Yet another tale from the ticket queue...
The DBCC CheckDB was
failing on INSTANCE99 and after some investigation it looked like a space
issue, not an actual corruption issue.
http://baddogneedsrottenhome.com/images/emails/55ce060daa58b.jpg |
--
The Job Failure
error text was this:
--
Executed as user: DOMAIN\svc_acct. Microsoft
(R) SQL Server Execute Package Utility Version 10.50.6000.34 for
64-bit Copyright (C) Microsoft Corporation 2010. All rights
reserved. Started: 2:00:00 AM Progress:
2017-08-20 02:00:01.11 Source: {11E1AA7B-A7AC-4043-916B-DC6EABFF772B}
Executing query "DECLARE @Guid UNIQUEIDENTIFIER
EXECUTE msdb..sp...".: 100% complete End Progress Progress:
2017-08-20 02:00:01.30 Source: Check Database Integrity
Task Executing query "USE [VLDB01]
".: 50% complete End Progress Error: 2017-08-20
03:38:19.28 Code: 0xC002F210
Source: Check Database Integrity Task Execute SQL Task
Description: Executing the query "DBCC CHECKDB(N'VLDB01') WITH
NO_INFOMSGS " failed with the following error: "Check terminated. The
transient database snapshot for database 'VLDB01' (database ID 5) has been
marked suspect due to an IO operation failure. Refer to the SQL Server
error log for details. A severe error occurred on the current
command. The results, if any, should be discarded.". Possible
failure reasons: Problems with the query, "ResultSet" property not
set correctly, parameters not set correctly, or connection not established
correctly. End Error Warning: 2017-08-20
03:38:19.28 Code: 0x80019002
Source: VLDB01 Integrity Description: SSIS
Warning Code DTS_W_MAXIMUMERRORCOUNTREACHED. The Execution method
succeeded, but the number of errors raised (1) reached the maximum allowed (1);
resulting in failure. This occurs when the number of errors reaches the number
specified in MaximumErrorCount. Change the MaximumErrorCount or fix the
errors. End Warning DTExec: The package execution returned
DTSER_FAILURE (1). Started: 2:00:00 AM Finished: 3:38:19
AM Elapsed: 5899.51 seconds. The package execution failed.
The step failed.
--
Looking in the SQL
Error Log there were hundreds of these combinations in the minutes immediately
preceding the job failure:
--
The operating system returned error 665(The requested operation could
not be completed due to a file system limitation) to SQL Server
during a write at offset 0x000048a123e000 in file 'E:\SQL_Data\VLDB01.mdf:MSSQL_DBCC17'.

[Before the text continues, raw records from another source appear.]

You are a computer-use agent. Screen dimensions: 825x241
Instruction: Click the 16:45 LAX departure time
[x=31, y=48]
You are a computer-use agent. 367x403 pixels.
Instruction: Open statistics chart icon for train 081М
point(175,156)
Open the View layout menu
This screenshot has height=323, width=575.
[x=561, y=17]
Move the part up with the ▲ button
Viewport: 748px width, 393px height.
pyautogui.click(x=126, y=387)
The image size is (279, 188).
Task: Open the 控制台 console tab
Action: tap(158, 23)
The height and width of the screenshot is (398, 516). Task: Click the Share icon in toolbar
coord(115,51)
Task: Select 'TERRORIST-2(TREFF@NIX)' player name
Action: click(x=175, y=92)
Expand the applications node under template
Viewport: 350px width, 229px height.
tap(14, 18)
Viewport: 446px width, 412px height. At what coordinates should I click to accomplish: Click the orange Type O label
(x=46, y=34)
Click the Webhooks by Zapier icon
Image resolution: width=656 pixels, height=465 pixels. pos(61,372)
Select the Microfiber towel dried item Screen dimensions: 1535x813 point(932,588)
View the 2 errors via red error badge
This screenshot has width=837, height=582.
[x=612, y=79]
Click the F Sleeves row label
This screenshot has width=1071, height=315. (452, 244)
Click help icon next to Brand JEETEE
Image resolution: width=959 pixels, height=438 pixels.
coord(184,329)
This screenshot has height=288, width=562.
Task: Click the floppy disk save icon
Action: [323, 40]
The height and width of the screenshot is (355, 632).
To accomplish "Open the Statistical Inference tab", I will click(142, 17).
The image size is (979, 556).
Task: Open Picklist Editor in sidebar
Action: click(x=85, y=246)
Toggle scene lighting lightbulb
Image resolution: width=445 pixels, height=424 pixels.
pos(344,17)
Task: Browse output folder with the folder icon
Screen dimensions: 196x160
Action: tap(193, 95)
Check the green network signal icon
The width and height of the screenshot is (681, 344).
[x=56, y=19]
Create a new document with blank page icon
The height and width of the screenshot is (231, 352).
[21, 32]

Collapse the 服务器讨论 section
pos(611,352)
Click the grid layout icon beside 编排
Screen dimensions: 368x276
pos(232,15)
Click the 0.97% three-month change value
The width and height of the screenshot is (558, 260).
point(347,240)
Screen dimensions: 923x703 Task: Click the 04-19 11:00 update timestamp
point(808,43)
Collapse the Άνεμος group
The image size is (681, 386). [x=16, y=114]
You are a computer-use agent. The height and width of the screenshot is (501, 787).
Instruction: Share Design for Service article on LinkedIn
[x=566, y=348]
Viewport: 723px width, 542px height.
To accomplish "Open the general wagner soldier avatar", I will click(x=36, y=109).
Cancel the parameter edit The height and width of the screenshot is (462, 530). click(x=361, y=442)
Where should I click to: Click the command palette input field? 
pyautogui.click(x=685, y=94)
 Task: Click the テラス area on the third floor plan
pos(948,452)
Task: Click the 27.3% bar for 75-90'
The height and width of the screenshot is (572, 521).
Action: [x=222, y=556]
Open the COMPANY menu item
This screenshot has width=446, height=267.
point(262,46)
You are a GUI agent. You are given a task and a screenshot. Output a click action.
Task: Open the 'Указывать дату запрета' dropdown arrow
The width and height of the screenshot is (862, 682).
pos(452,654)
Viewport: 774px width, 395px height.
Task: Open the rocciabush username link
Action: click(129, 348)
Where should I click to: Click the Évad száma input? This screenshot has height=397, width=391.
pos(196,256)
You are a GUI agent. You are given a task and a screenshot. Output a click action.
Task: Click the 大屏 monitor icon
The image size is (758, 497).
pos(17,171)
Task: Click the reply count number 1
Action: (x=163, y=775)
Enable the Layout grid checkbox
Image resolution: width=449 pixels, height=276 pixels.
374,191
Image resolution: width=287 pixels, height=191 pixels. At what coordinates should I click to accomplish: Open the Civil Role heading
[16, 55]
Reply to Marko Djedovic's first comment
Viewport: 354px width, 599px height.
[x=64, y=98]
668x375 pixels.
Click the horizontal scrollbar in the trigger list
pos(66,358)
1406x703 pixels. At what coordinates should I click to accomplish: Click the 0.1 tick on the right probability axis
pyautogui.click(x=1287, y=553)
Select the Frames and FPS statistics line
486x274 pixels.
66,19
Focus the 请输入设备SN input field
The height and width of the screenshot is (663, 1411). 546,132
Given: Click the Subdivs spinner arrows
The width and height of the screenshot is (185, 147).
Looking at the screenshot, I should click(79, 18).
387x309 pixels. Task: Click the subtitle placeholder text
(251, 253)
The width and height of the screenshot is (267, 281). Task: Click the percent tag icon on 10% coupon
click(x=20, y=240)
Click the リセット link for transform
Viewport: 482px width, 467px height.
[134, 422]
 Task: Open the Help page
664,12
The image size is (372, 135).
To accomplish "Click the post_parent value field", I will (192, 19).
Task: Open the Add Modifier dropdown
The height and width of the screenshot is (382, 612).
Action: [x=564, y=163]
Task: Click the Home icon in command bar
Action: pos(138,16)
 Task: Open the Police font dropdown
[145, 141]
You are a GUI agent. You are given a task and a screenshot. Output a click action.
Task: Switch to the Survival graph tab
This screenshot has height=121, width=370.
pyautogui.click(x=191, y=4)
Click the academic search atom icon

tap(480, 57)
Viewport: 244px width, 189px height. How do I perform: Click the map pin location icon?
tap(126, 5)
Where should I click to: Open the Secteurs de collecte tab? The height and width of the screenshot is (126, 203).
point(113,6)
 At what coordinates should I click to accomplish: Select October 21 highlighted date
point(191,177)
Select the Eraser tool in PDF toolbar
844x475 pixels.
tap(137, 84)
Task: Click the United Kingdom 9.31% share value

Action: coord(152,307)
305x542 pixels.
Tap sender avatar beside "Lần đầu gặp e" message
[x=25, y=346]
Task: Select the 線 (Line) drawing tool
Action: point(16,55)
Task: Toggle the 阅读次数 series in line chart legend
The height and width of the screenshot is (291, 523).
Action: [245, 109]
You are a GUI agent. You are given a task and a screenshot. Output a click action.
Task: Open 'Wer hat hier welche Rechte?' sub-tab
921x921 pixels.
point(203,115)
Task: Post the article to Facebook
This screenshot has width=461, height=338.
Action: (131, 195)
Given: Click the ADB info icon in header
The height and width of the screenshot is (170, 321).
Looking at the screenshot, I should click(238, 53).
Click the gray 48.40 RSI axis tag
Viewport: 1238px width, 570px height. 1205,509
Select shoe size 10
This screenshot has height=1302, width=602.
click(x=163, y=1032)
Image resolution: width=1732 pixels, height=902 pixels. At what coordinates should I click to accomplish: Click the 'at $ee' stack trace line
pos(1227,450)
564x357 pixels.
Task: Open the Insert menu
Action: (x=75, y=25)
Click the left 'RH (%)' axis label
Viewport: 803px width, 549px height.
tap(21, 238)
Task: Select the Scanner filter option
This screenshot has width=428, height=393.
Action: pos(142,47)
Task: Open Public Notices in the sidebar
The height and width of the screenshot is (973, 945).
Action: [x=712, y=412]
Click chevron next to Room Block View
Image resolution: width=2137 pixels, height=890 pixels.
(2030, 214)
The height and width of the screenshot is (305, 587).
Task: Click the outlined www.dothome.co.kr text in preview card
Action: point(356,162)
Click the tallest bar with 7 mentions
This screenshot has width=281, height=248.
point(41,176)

Additional messages in the SQL Server error log and system event log may
provide more detail. This is a severe system-level error condition that
threatens database integrity and must be corrected immediately. Complete a full
database consistency check (DBCC CHECKDB). This error can be caused by many
factors; for more information, see SQL Server Books Online.
--
Error: 17053, Severity: 16, State: 1.
--
E:\SQL_Data\VLDB01.mdf:MSSQL_DBCC17:
Operating system error 665(The requested operation could not be completed due to a file system
limitation) encountered.
--
I have seen DBCC
snapshot errors in the past and they almost always come back to disk space
issues. If you look at the first listing of the 665 error above you can
see it was trying to write to the snapshot file it was creating on the E:
drive, which is where the primary DATA/MDF file for VLDB01 was located.
By default, CheckDB
and its component commands use a snapshot of the database to perform their
work. As described here by Paul Randal (@PaulRandal/blog)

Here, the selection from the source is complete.